__Set problem 1__
Rescale the entries below: write every line of them again, requests included, but multiply each coordinate in the answers by 2.4 and round it to a whole number, with halves rounded up. Leave the pictures out of your version.

HDWATTS
All Posts
How I Added Scalable Search to My Blog - Custom Astro & Pagefind Implementation

How I Added Scalable Search to My Blog - Custom Astro & Pagefind Implementation

Pagefind is a library that enables static search indexing, allowing users to query a website’s content without requiring additional infrastructure. Its key differentiator is that it is entirely static — meaning my portfolio site doesn’t need extra backend services to support search functionality. Pagefind is also packed with features, many of which I’ve only begun to explore. However, the most important aspects for me are its speed and minimal bandwidth footprint.

Why Pagefind?

Per the Pagefind maintainers:

The goal of Pagefind is that websites with tens of thousands of pages should be searchable by someone in their browser, while consuming as little bandwidth as possible. […] Pagefind can run a full-text search on a 10,000 page site with a total network payload under 300kB, including the Pagefind library itself. For most sites, this will be closer to 100kB.

Running a quick test on my small blog confirmed that their predictions were spot on.

__Set problem 2__
According to the post on adding Pagefind search, what total network payload does Pagefind need for a full-text search on a 10,000 page site?

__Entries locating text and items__
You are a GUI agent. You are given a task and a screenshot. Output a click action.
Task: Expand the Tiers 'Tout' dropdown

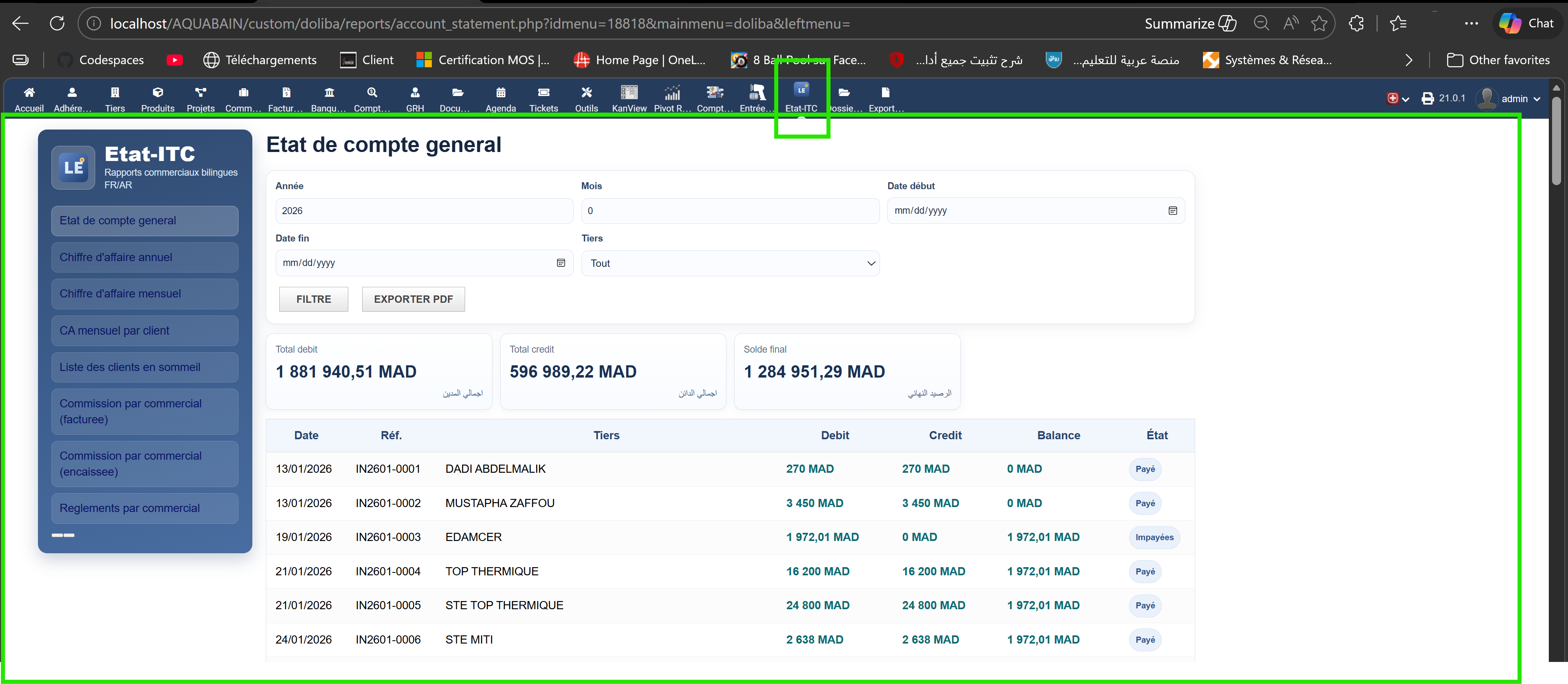pos(730,263)
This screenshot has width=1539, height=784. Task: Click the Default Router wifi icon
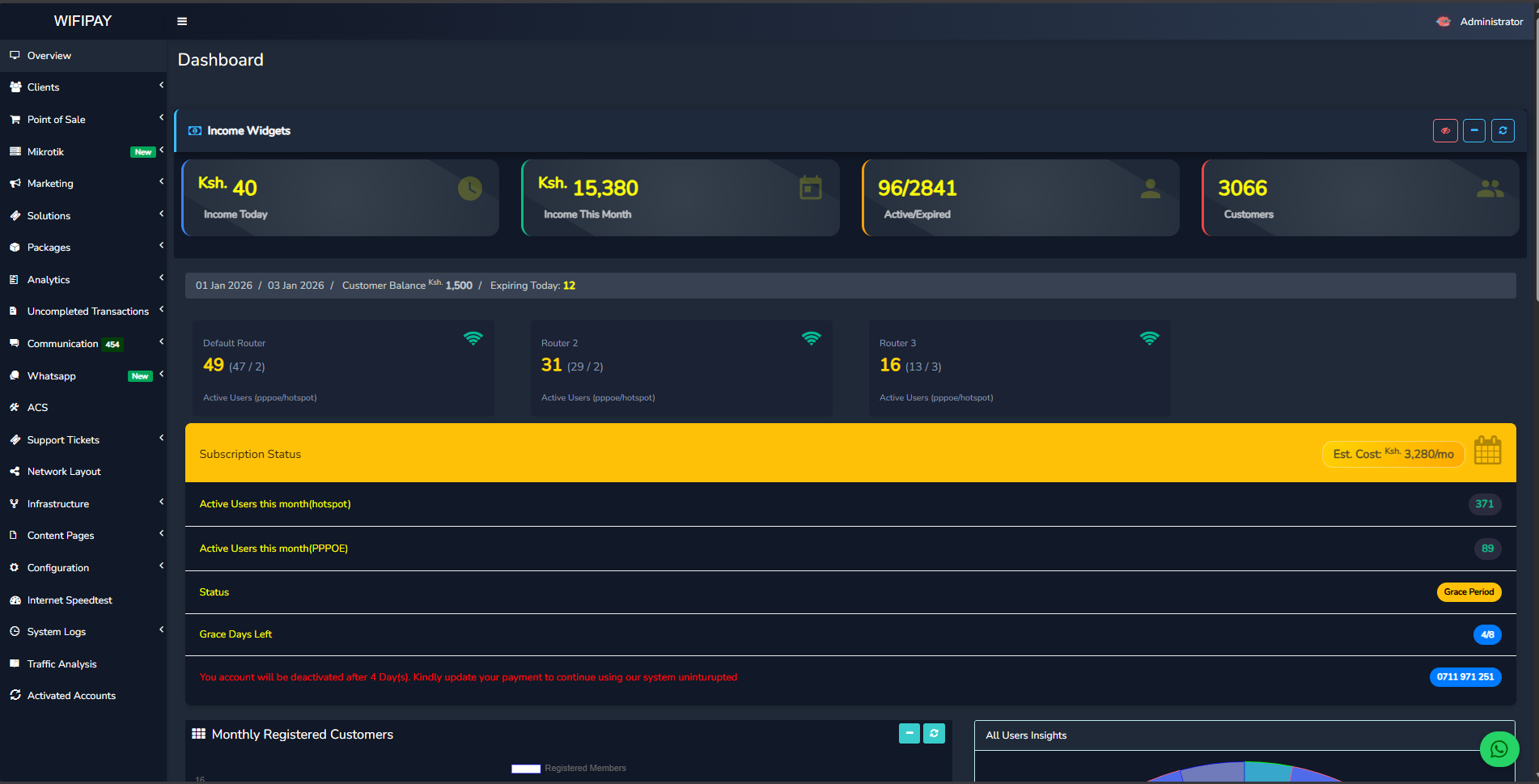point(473,338)
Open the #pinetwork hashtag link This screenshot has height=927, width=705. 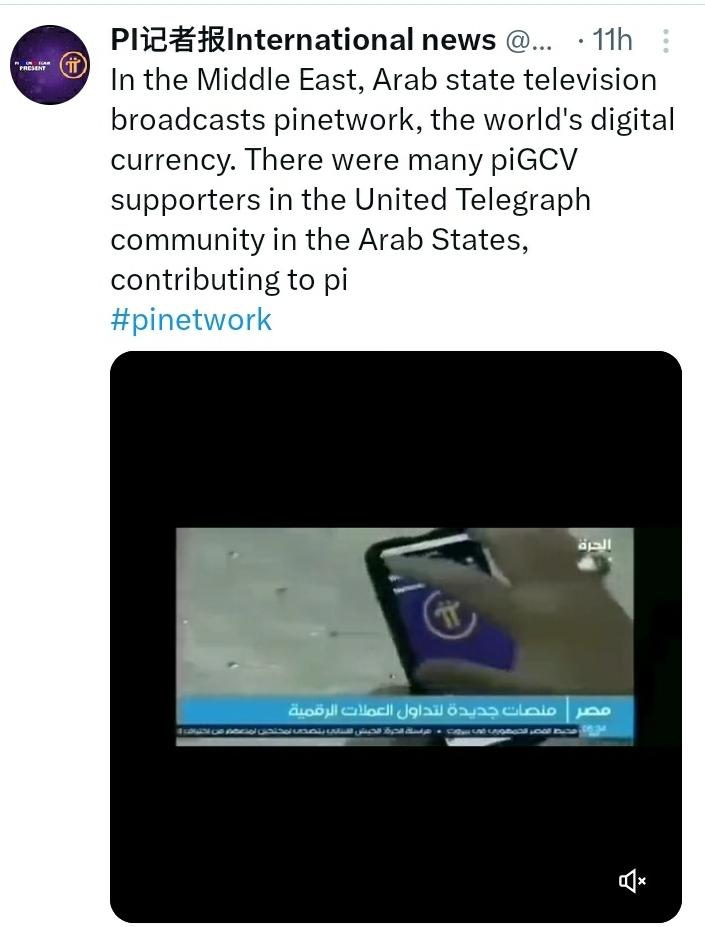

__Task response 1__
You are a GUI agent. You are given a task and a screenshot. Output a click action.
Task: Expand the Tiers 'Tout' dropdown

pos(1752,631)
This screenshot has width=1539, height=784. Task: Click the Default Router wifi icon
point(1135,811)
Open the #pinetwork hashtag link This screenshot has height=927, width=705. 

__Task response 2__
Under 300kB in total, including the Pagefind library itself.